• Exercise brief
Look at each line below and count those with the word "computer"; the answer is that number only.
** Opening Material provided block **
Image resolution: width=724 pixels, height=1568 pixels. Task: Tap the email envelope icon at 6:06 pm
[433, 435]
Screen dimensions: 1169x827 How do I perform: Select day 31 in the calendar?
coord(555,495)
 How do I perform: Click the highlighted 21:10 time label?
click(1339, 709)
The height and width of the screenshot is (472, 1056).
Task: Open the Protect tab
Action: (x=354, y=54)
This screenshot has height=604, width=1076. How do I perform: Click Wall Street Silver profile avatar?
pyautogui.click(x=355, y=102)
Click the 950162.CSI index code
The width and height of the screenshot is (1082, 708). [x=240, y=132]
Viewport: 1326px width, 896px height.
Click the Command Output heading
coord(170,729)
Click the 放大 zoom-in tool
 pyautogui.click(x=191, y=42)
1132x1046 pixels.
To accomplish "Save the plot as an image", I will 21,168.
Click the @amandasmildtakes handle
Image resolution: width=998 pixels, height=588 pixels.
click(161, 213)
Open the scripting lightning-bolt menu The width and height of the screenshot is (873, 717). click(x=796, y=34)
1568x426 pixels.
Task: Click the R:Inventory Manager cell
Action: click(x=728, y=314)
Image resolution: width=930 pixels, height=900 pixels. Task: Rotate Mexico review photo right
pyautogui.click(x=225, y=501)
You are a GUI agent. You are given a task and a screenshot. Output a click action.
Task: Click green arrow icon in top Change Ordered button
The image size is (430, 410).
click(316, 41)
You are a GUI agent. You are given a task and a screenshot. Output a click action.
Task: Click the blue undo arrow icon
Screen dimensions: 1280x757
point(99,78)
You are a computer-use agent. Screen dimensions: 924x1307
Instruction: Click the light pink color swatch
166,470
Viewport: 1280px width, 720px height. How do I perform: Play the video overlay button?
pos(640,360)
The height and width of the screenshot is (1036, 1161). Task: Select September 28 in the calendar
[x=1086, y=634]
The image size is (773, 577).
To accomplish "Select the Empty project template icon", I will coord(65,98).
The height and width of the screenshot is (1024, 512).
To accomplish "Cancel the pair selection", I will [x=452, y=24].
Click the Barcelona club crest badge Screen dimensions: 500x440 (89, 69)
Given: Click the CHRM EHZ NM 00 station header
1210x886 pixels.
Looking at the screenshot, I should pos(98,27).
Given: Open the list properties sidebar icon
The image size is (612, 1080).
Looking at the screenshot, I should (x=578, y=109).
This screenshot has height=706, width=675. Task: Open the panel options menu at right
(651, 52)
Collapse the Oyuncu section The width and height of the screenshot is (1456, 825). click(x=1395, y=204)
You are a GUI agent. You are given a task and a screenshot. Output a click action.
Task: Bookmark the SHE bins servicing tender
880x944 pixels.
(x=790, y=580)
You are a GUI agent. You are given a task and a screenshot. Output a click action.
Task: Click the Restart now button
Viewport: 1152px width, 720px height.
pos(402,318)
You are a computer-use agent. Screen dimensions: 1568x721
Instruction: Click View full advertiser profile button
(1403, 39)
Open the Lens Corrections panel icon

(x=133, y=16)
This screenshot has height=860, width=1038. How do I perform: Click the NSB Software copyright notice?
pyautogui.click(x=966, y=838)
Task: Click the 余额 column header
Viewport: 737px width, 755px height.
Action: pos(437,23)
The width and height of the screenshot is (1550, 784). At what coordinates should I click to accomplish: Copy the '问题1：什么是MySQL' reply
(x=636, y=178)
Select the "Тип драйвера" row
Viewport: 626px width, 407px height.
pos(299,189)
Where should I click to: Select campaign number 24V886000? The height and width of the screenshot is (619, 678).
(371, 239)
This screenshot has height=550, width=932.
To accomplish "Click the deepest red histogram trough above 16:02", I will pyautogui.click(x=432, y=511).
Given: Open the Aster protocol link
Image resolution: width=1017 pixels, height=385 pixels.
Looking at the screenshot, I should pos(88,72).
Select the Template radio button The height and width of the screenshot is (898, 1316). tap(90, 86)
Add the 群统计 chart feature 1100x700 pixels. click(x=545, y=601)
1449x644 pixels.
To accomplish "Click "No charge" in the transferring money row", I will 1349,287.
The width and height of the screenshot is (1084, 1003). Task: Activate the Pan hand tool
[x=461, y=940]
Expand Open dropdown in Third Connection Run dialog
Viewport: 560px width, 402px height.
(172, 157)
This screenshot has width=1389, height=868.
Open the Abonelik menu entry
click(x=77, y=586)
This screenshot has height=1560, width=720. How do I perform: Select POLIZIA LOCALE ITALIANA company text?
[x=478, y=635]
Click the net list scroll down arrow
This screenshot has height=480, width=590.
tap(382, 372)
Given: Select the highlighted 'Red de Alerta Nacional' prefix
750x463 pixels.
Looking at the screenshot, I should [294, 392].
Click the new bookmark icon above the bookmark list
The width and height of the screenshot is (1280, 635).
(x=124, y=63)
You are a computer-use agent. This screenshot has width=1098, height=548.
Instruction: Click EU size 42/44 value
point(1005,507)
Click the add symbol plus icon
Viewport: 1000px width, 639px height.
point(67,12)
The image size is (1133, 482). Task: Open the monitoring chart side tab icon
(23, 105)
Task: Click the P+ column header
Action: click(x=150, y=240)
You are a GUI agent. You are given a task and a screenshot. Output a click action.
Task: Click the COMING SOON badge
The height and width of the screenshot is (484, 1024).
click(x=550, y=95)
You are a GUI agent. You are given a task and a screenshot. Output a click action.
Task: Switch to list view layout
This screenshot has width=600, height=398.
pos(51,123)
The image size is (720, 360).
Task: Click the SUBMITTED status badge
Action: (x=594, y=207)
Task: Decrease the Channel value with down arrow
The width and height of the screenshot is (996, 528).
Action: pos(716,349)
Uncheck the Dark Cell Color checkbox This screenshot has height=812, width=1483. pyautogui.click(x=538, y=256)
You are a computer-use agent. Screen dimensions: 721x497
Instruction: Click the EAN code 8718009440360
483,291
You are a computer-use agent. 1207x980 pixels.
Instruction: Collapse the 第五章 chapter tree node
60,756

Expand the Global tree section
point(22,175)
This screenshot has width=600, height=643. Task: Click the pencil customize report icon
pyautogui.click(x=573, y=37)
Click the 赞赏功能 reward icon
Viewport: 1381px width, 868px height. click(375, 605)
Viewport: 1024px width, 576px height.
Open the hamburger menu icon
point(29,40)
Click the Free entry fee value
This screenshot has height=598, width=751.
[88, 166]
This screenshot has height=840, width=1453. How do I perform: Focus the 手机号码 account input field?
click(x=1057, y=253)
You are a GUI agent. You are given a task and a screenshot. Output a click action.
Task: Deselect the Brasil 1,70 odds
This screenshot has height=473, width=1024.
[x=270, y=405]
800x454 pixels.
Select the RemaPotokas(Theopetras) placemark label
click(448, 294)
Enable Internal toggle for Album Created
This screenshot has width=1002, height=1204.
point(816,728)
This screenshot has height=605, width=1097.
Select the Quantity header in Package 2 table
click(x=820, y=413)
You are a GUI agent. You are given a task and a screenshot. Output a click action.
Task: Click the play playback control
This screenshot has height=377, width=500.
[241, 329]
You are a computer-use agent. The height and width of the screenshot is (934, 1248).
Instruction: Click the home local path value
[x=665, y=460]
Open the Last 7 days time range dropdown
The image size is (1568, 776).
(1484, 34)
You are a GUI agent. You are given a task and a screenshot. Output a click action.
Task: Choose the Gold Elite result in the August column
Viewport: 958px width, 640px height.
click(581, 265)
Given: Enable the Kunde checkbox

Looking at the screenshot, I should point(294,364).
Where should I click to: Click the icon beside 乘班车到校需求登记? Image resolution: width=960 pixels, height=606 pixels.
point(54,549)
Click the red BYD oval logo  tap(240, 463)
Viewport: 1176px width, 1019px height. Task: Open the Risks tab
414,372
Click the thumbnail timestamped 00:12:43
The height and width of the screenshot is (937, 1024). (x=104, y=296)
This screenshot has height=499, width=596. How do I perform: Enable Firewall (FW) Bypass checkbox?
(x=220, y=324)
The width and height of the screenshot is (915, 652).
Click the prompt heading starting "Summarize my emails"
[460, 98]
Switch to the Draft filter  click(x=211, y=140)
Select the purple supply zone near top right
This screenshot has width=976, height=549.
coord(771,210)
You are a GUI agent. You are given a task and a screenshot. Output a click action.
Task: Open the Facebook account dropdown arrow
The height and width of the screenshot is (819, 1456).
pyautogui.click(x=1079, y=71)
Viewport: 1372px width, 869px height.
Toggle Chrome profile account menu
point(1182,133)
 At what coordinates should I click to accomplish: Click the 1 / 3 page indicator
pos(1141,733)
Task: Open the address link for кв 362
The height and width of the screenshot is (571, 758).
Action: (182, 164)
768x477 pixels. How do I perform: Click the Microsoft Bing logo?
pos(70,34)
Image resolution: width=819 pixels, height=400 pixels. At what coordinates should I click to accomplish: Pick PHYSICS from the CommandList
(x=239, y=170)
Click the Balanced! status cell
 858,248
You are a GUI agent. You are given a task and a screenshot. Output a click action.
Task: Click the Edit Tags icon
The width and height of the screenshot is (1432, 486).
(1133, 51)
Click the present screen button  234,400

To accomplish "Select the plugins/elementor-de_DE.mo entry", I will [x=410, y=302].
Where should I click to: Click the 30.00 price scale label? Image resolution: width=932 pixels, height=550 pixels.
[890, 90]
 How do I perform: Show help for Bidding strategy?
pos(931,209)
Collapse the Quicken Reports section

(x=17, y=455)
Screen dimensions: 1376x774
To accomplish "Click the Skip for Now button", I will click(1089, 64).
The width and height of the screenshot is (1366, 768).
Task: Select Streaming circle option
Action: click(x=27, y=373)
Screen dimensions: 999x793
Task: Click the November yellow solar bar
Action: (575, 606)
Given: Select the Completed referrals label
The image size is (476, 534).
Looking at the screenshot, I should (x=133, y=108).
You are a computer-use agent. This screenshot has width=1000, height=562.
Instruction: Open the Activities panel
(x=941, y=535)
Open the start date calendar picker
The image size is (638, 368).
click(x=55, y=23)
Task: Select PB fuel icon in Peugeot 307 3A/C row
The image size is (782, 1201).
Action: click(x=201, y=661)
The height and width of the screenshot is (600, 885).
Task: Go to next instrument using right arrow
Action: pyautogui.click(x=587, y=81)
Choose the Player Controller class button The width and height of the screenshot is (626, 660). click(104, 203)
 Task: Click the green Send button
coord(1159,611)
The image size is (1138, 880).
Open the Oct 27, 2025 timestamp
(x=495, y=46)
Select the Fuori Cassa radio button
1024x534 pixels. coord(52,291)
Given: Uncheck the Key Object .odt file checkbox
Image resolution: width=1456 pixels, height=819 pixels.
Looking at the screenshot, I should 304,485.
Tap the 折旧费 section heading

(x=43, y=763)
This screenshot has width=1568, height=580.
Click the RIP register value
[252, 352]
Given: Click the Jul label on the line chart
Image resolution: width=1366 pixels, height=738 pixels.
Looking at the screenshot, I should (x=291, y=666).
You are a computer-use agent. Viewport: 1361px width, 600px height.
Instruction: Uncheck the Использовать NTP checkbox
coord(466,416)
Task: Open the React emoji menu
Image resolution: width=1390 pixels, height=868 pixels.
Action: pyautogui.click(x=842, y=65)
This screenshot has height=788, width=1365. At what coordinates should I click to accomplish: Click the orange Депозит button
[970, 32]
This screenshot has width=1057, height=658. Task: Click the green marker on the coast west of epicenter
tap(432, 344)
** Closing Material provided block **
• Completed exercise
8